What Are Phishing Emails?
Phishing is when someone tries to collect your personal information - think bank account numbers and passwords - to impersonate or defraud you. Don’t be fooled by the use of the company’s logo, or the tone of language and design, these emails can appear legitimate and are on the rise: now being one of the most common security challenges for individuals and companies.
What Should I Look For?
1. Emails containing alerts of an account hacking, security breech from a specific company, or online documents that need to be viewed online or downloaded as a compressed file (usually a zip file)
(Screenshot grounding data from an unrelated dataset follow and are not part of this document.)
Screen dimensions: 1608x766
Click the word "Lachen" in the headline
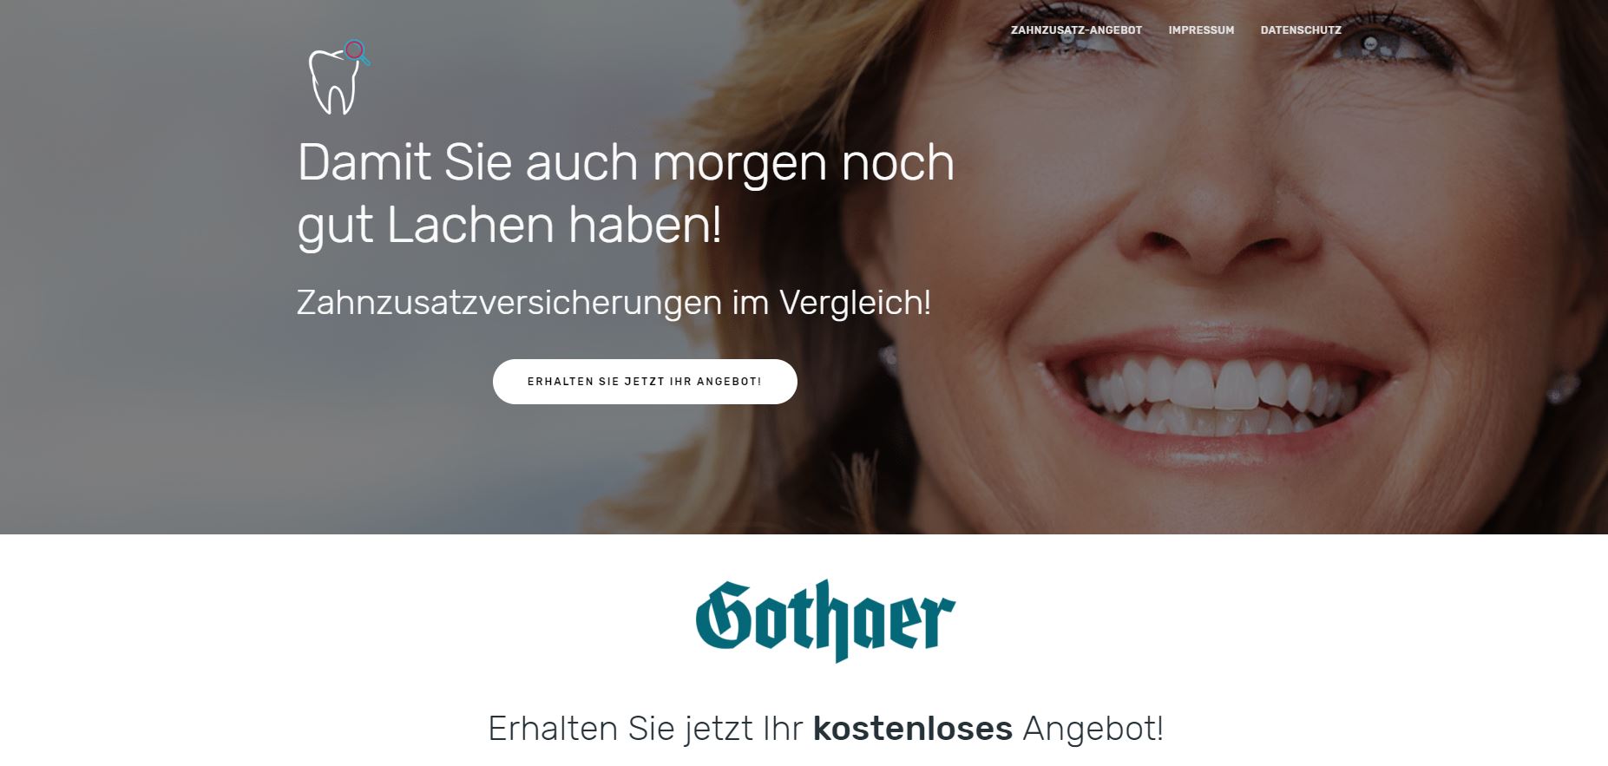point(469,225)
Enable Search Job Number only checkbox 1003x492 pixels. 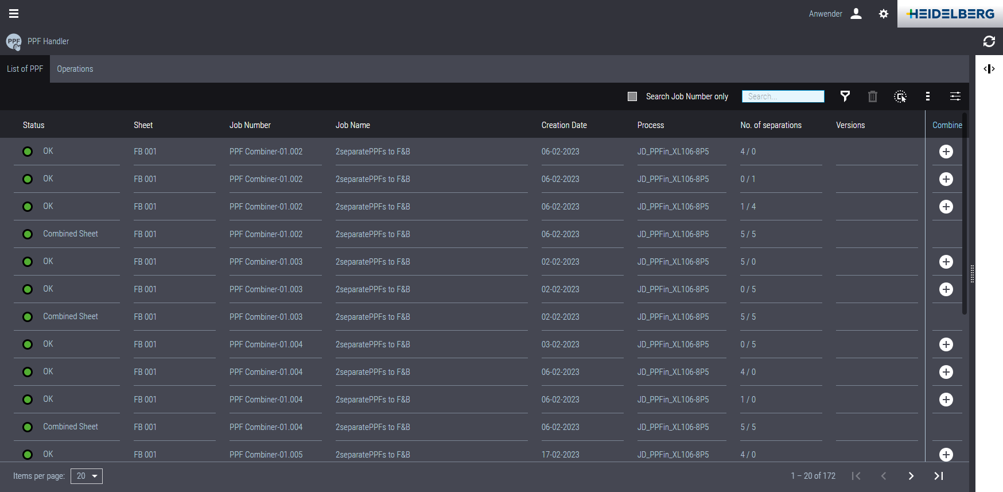point(632,96)
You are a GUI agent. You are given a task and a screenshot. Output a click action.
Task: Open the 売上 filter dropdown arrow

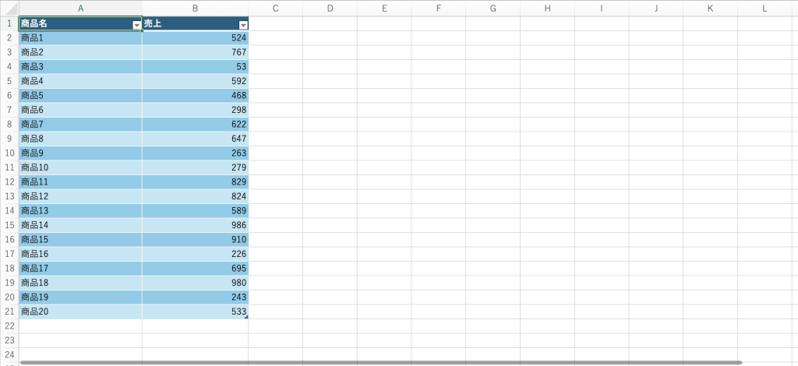point(242,25)
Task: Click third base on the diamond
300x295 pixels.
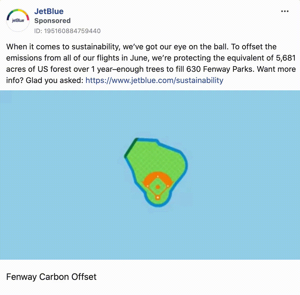Action: 147,186

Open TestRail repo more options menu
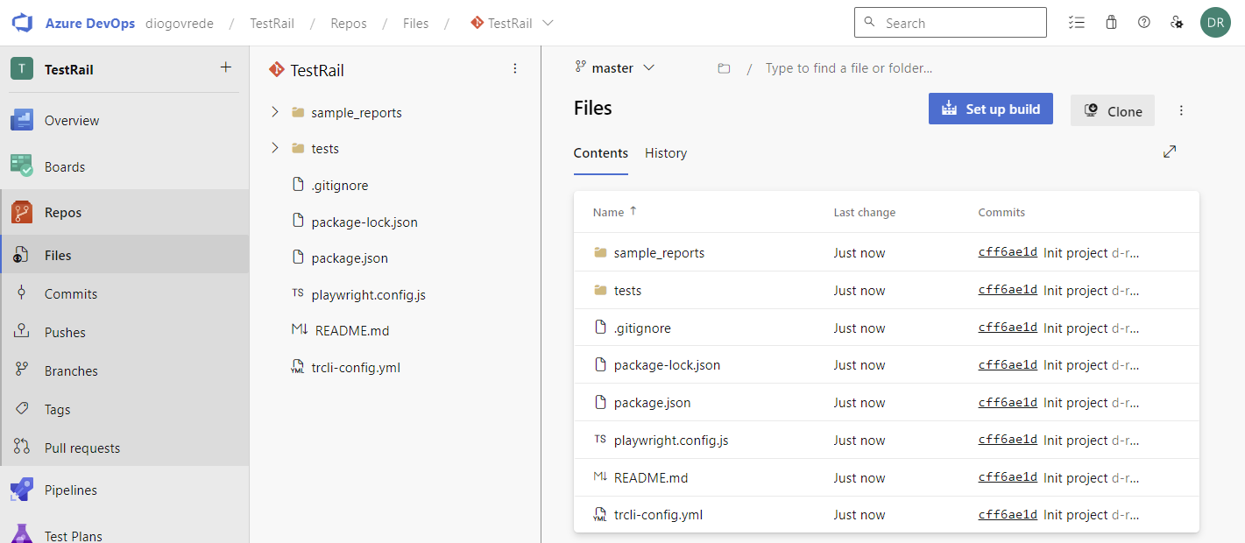point(515,68)
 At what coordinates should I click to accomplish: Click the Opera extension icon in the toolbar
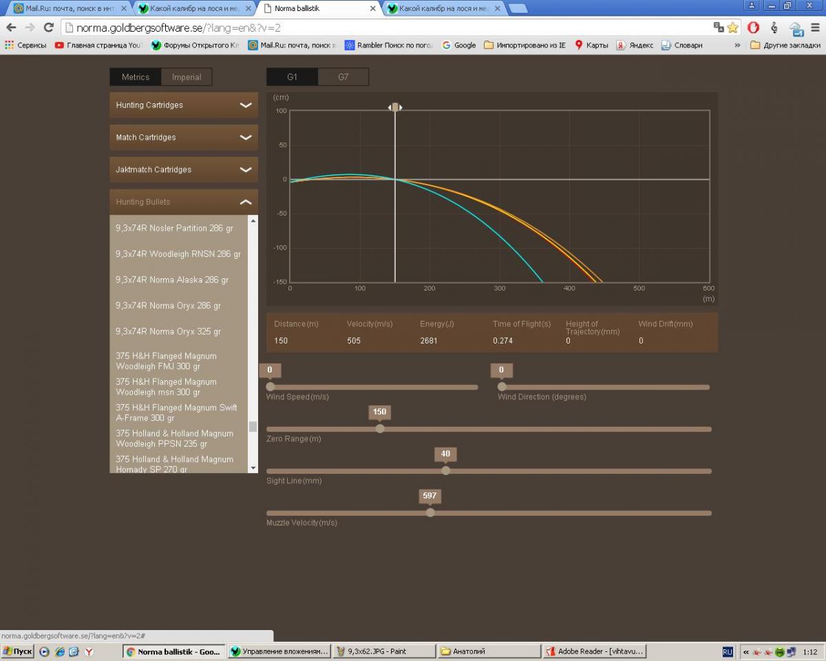(x=754, y=28)
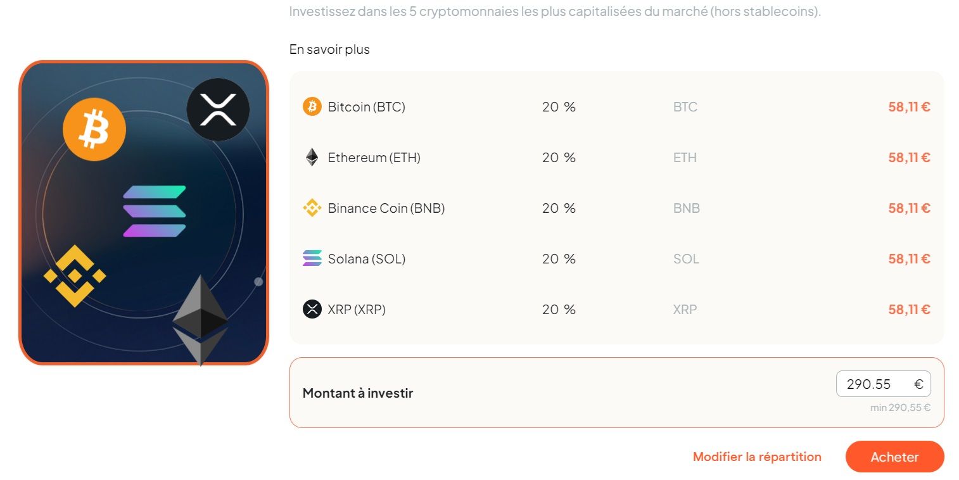Click the small Ethereum diamond icon in the list
Screen dimensions: 959x480
[x=312, y=157]
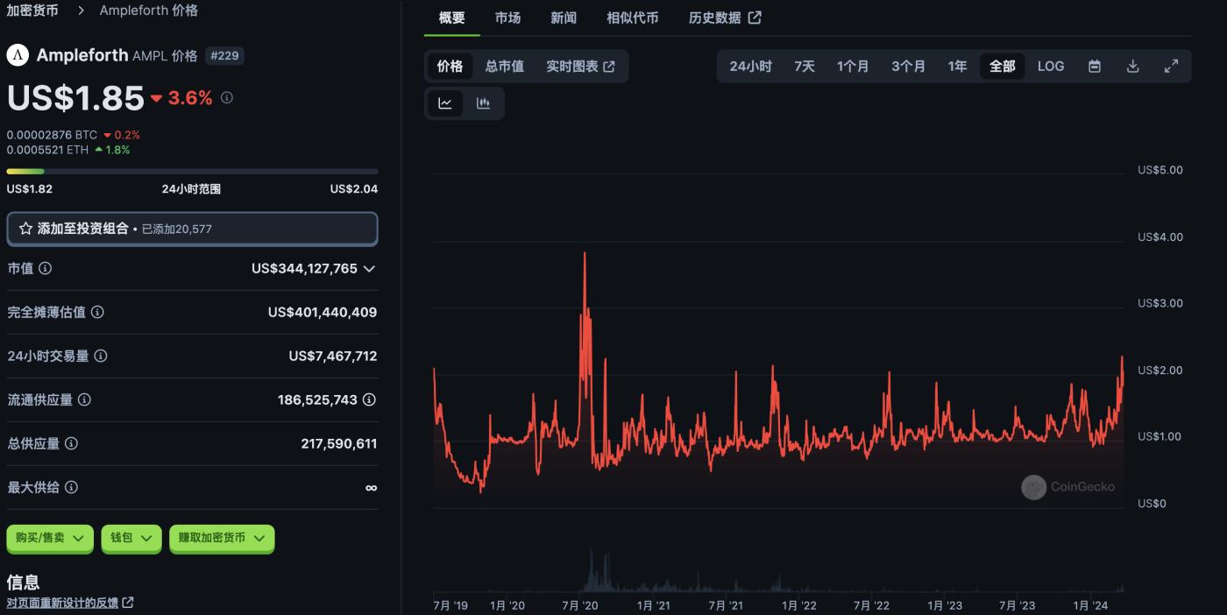Open the 对页面重新设计的反馈 link
Viewport: 1227px width, 615px height.
[x=70, y=603]
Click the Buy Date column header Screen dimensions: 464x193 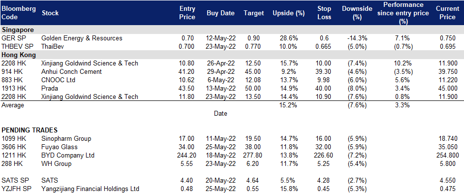[x=220, y=13]
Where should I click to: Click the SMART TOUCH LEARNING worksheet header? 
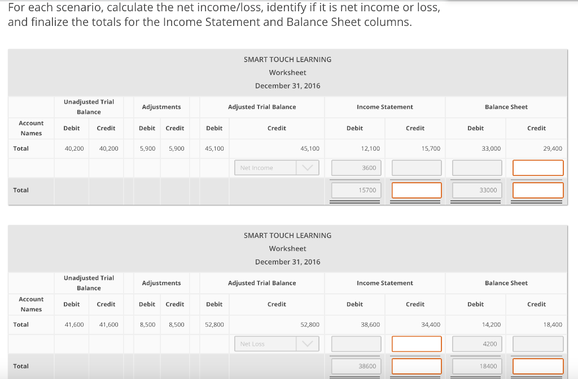(x=288, y=59)
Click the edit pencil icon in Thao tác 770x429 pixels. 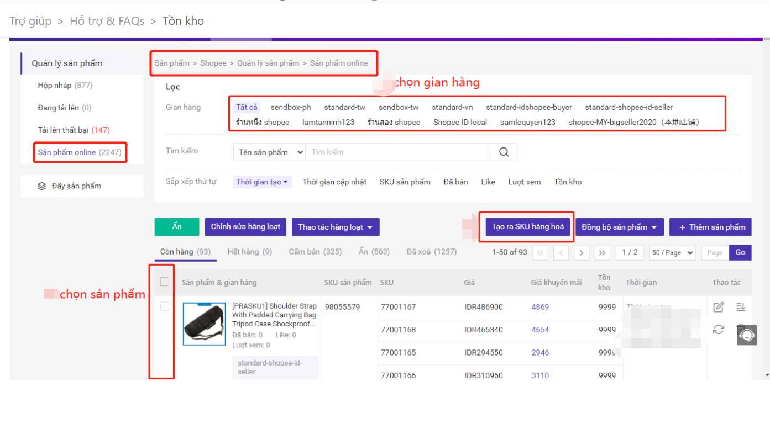719,307
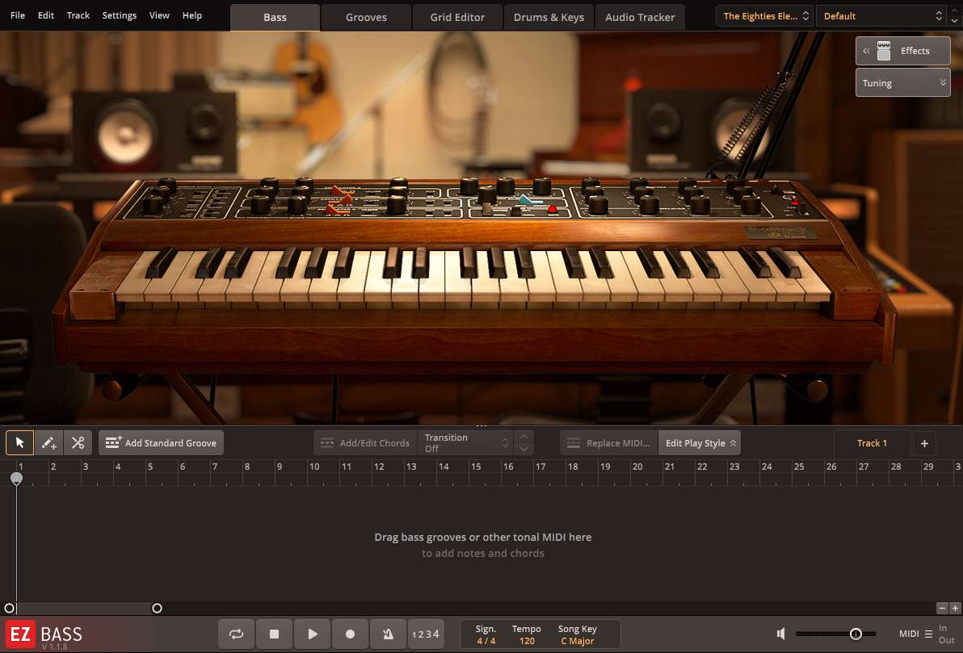The image size is (963, 653).
Task: Switch to the Grooves tab
Action: (x=365, y=16)
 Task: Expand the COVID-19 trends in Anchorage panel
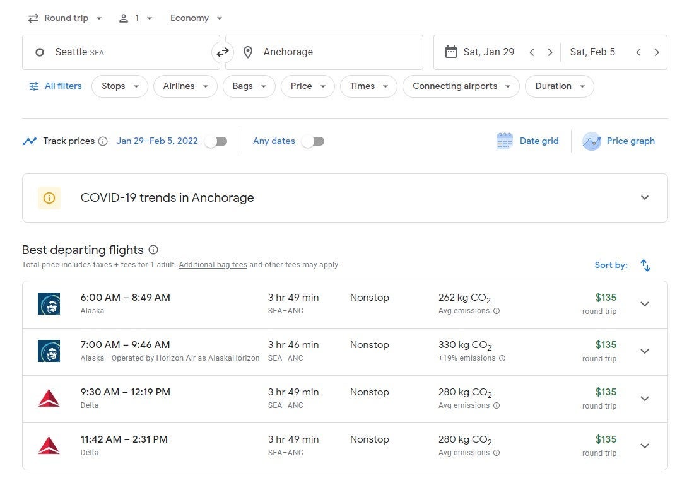click(x=644, y=198)
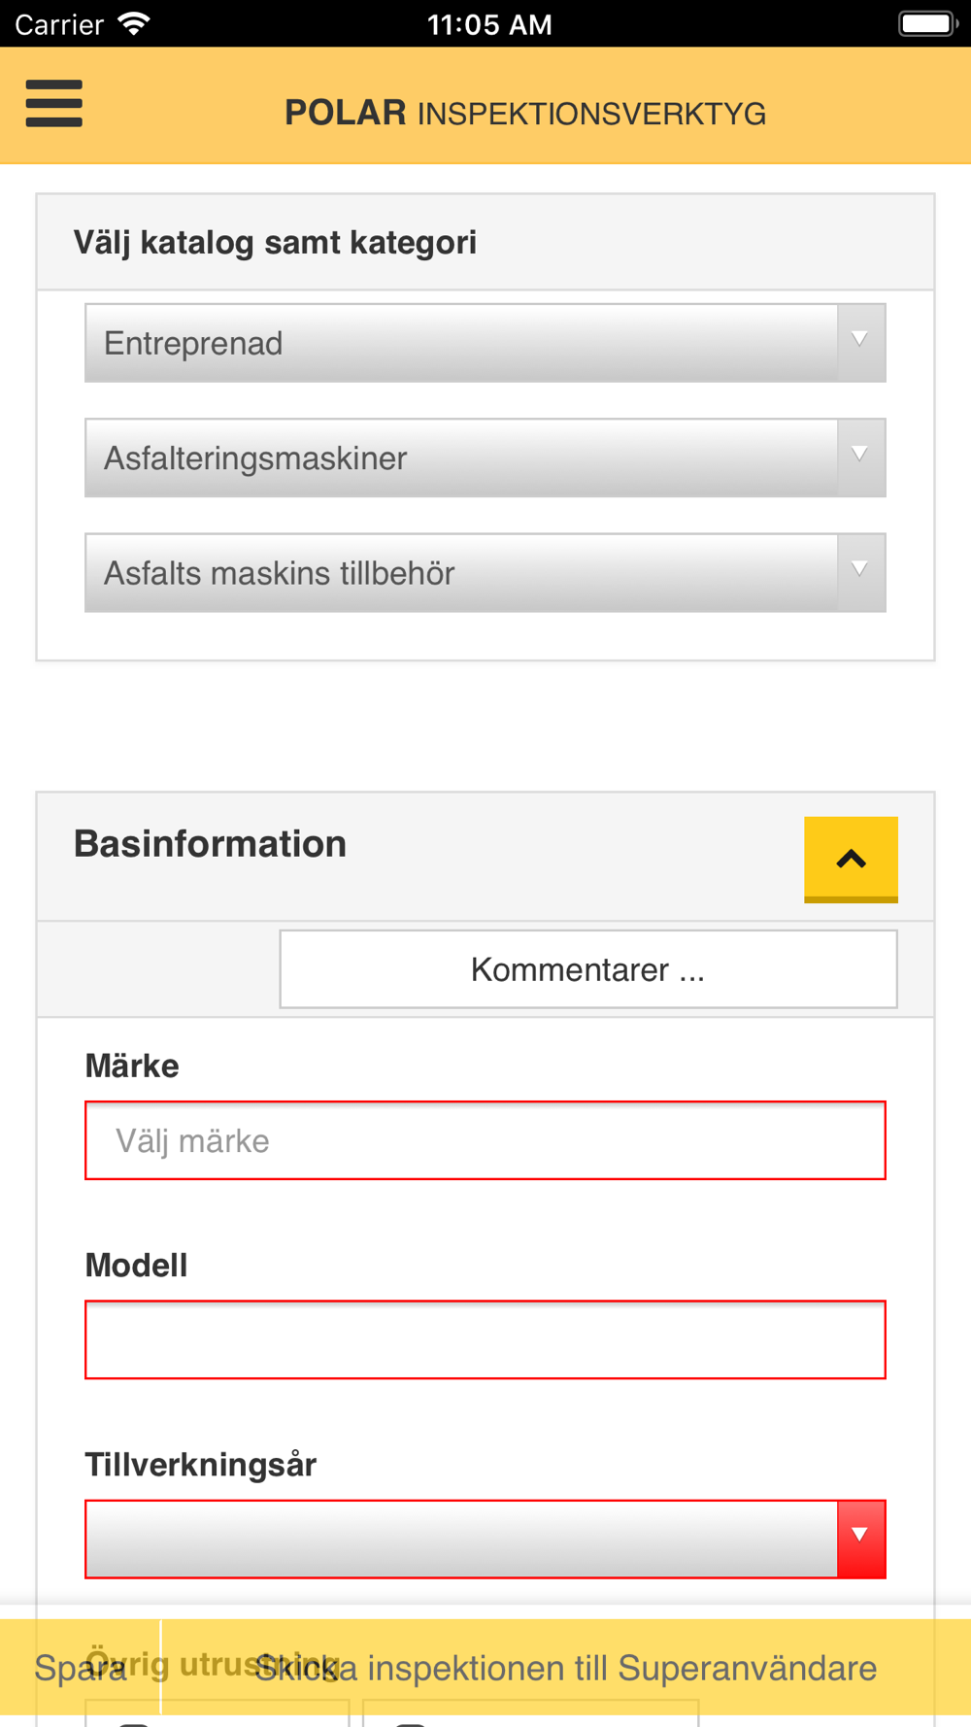Tap the Tillverkningsår field label
The image size is (971, 1727).
201,1465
2. Mismatched email domains VS where it claims to be from. For example, an email from PayPal but the sender is bob@nomail.com. Similar to a mismatched URL - with your mouse hover over the link and if the address you see doesn’t match the place it’s saying it’ll take you, you caught a phish.
3. Emails requesting personal information (bank account, user name, password, etc.) or requesting for you to log into a webpage, or click onto a link to become rich... it is not legitimate (sorry).
4. Out of context emails, for example, an email that claims that it comes from DHL, but you are not expecting to receive a package
5. If the email refers to you in a generic manner, 'Dear You…'
I Caught a Phish Now What?
If you have caught a phishing email and you have not clicked any links or attachments your system is safe. If you have provided personal information you can report it on the government website ‘CERT(external link)’, the quick and easy filter page will help you identify the necessary actions.